Records shown -
-=-=-
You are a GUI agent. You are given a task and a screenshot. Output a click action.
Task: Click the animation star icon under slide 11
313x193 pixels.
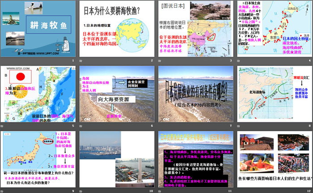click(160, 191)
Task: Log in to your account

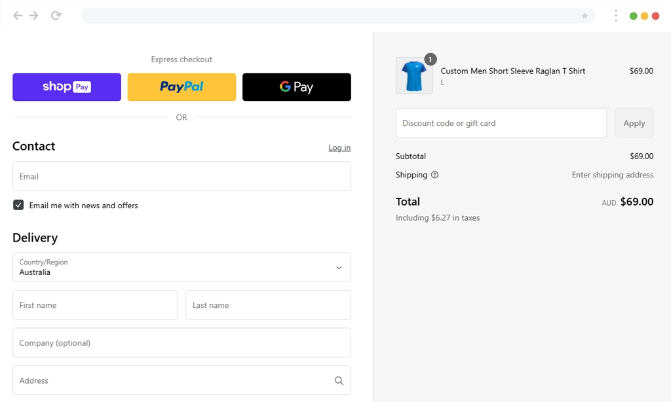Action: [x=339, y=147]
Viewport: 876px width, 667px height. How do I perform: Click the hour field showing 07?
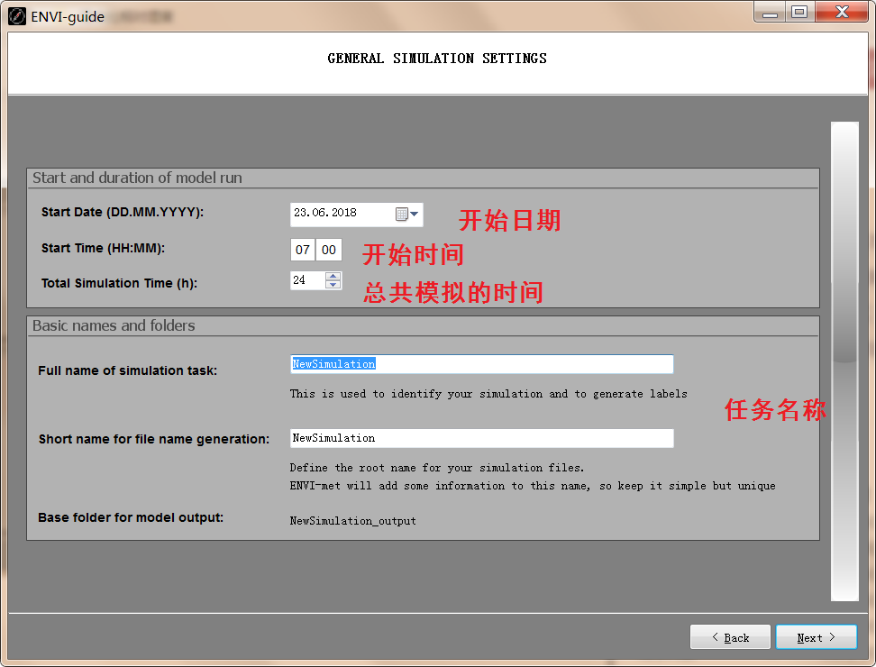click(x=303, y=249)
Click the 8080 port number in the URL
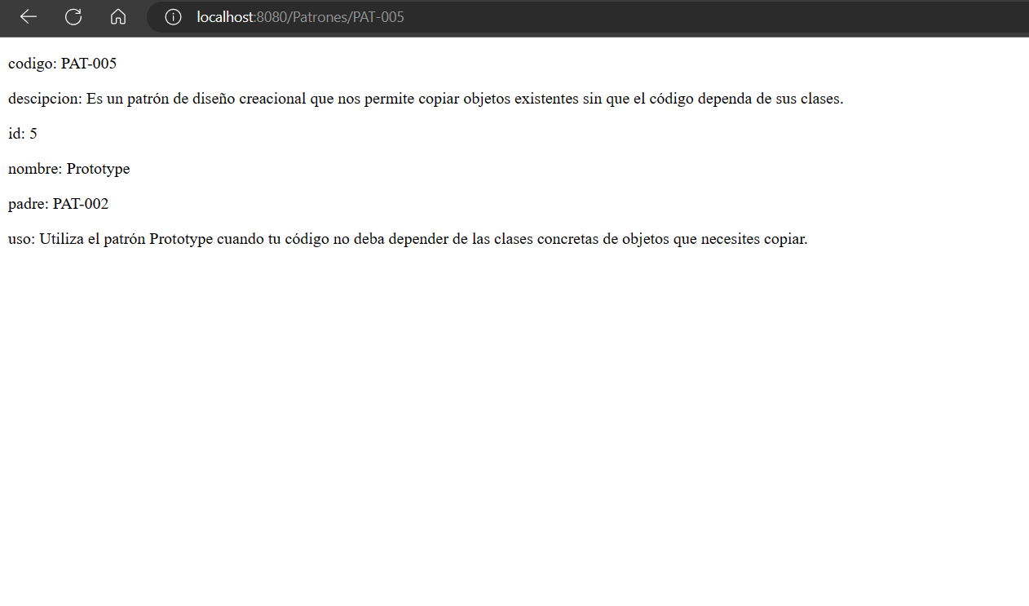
-=-=-
Could you restate all of the data above word for word and skip every picture?

You are a GUI agent. You are given a task and a screenshot. Output a click action.
Task: Click the animation star icon under slide 11
313x193 pixels.
click(160, 191)
Task: Log in to your account

Action: [x=339, y=147]
Viewport: 876px width, 667px height. How do I perform: Click the hour field showing 07?
click(x=303, y=249)
Click the 8080 port number in the URL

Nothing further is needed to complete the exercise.